Dataset:
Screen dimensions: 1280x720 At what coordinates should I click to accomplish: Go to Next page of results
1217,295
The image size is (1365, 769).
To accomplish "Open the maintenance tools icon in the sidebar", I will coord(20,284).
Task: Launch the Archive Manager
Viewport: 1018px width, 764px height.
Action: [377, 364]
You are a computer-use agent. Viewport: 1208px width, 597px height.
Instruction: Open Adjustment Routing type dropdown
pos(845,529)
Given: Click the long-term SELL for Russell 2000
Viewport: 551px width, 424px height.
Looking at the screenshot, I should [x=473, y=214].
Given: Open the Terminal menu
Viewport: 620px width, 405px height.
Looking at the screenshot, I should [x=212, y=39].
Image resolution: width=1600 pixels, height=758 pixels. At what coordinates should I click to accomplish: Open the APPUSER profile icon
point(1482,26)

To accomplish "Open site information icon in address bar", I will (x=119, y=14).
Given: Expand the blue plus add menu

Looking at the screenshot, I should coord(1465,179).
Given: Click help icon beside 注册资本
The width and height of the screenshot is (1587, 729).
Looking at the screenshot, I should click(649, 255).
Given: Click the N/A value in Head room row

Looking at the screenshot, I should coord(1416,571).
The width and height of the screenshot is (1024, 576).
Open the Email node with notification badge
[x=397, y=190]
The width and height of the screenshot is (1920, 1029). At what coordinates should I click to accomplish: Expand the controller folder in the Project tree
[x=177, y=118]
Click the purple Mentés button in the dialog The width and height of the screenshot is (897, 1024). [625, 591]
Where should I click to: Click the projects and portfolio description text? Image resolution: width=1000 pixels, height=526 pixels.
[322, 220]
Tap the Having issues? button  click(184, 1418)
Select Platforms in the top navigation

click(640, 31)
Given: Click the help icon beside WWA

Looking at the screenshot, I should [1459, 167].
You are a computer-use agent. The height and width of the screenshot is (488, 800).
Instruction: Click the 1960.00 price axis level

What this task involves: Set down, exactly as they appear, the line holding "Open the Email node with notification badge" and every line after it until the records end.

Problem solution:
Open the Email node with notification badge
[x=397, y=190]
The width and height of the screenshot is (1920, 1029). At what coordinates should I click to accomplish: Expand the controller folder in the Project tree
[x=177, y=118]
Click the purple Mentés button in the dialog The width and height of the screenshot is (897, 1024). [625, 591]
Where should I click to: Click the projects and portfolio description text? Image resolution: width=1000 pixels, height=526 pixels.
[322, 220]
Tap the Having issues? button  click(184, 1418)
Select Platforms in the top navigation

click(640, 31)
Given: Click the help icon beside WWA

Looking at the screenshot, I should [1459, 167].
You are a computer-use agent. The height and width of the screenshot is (488, 800).
Instruction: Click the 1960.00 price axis level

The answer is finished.